SELECTED EXTRACT |
---

Thursday, February 02, 2006

Be Bold, Christian!

As an artist, I am highly sympathetic to the mission of Every Tribe Entertainment, which they describe as "to create quality entertainment for a broad audience that inspires hope through truth". As artists who happen to be Christian, they should be allowed artistic freedom just like other artists and not have to pigeonhole themselves into a box that allows them to release only pre-approved fare. Doing this is a surefire way to kill true creativity and inspiration.

ETE was marketing this film beyond the church, and perhaps the way they frame the presentation of the gospel in the movie has to do with that. But having seen the film, I think its Christian message is clear, just not very well done.

I don't see why, as self-professed Christians making a movie about the most famous Christian missionaries of the last century, the filmmakers need to be shy or apologetic about showing the strong faith that inspired these men and women to give their lives in the service of the gospel.

---

PROBLEMS AND TASKS |
1 > In the post about Every Tribe Entertainment's film, condense the paragraph beginning "As an artist, I am highly sympathetic" into a short bulleted list that keeps its main points.
2 > Extend the post about Every Tribe Entertainment's film by a paragraph or two, picking up right after its final sentence.

SOURCE DATA |

---

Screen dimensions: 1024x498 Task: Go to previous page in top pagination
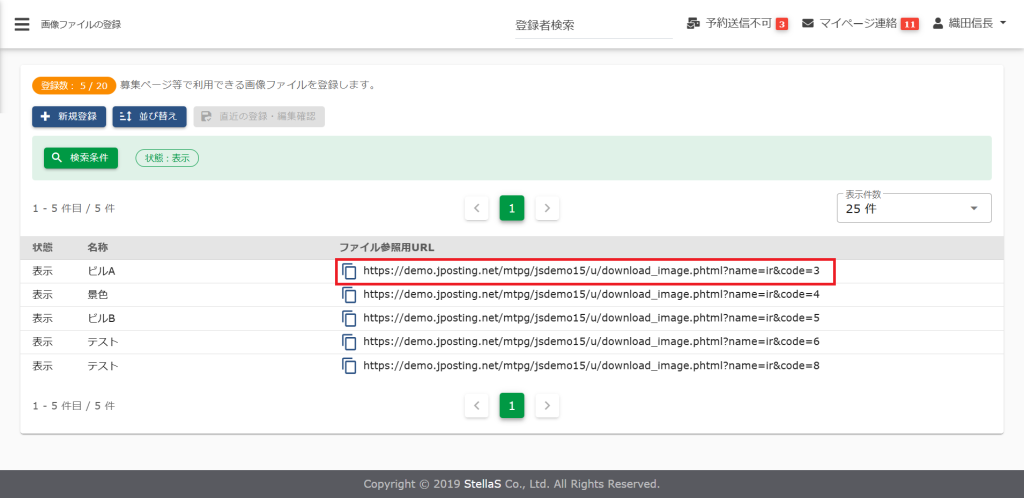[x=477, y=208]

---

WRITTEN ANSWERS |
1 >
- The writer, an artist, strongly supports Every Tribe Entertainment's mission: "to create quality entertainment for a broad audience that inspires hope through truth."
- Artists who happen to be Christian deserve the same artistic freedom as other artists.
- They should not be boxed into releasing only pre-approved work.
- Such restriction is a surefire way to kill true creativity and inspiration.

2 >
This film simply doesn't do that-- it tries to tell the story from too many points of view (the Waodanis, the missionaries, Steve Saint) but does justice to none, in terms of making the characters seem like real people you can connect to emotionally.

Generally the people I've read praising the Spear film are Christians bringing an emotional attachment to the material with them. They don't seem to get beyond this to objectively judging the film's cinematic quality. But despite better than average production values for a Christian movie, the film's effectiveness as drama is mediocre, and a less than clear gospel message is conveyed.

As for Chad Allen's casting, the fact that he is gay in itself doesn't bother me as much as the fact that

1. I don't think he brings anything that special to his portrayal of Saint.
2. The directors could easily have avoided controversy by hiring someone else. They never asked Allen to remove himself once they found he was gay.
3. Surely there are Christian actors that would have jumped at playing this great part and in my opinion would have brought depth of insight to playing the role way ahead of Allen by mere virtue of being Christian themselves. Of course I think they would also have to have talent as actors as well.
4. My impression from his interviews is that Allen viewed Saint as a good man who gave his life for a decent cause, which resulted in the saving of lives. That's fine, but misses the deeper significance of what Allen and the other missionaries did: they gave their lives in service of the gospel message in order to save souls-- not just to stop violence!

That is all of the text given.